I'm working with Azure Databricks where I am stream reading files from an Azure Datalake container. I am using the autoloader functionality with .format("cloudFiles").
The file structure in the container looks like this:
- ../accounts/*.csv
- ../accounts/snapshot/*.csv
Both folders (files and snapshot) contains lots of csv files and while for the loading path i'm only specifying "../files" anything that is in snapshot is also getting ingested by the autoloader.
My problem is: I want the autoloader to ignore any subfolder, but I have no clue how can that be achieved.
For technical restrictions this snapshot folder cannot be moved as it is produced by the MS Dynamics365 data export functionality; essentially it creates its own file structure and doesn't allow for much configuration.

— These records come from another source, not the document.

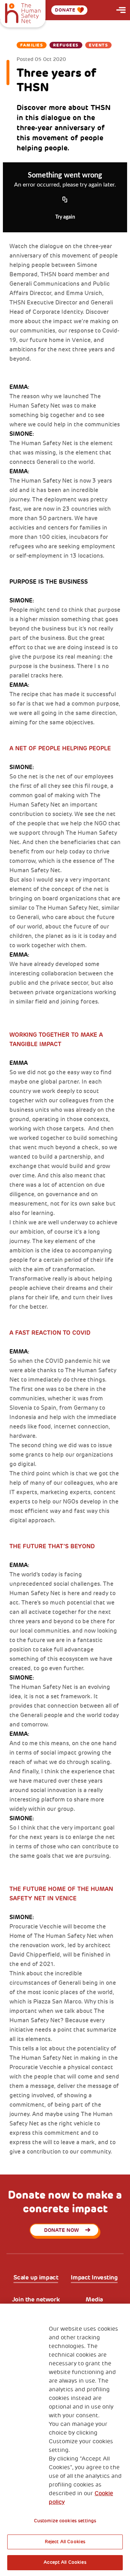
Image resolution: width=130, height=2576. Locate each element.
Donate (65, 10)
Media (94, 2299)
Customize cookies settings (65, 2521)
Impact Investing (94, 2277)
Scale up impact (35, 2277)
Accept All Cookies (65, 2562)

Thorough testing proved that the subfolder is getting picked up, but we have no idea why. Is it a default behaviour of autoloader?
The options I am using for this:
- ("cloudFiles.useNotifications", True) -> this is an implementational requirement. Could this be the problem?
- ("recursiveFileLookup", False) -> The default value is false, but the existence of this option suggests that reading subfolders is not the default behaviour of autoloader.
As a workaround I can call the .option("pathGlobFilter", ?????.csv) which then filters for the files in account which are different from snapshot, but there has to be something else that resolves this.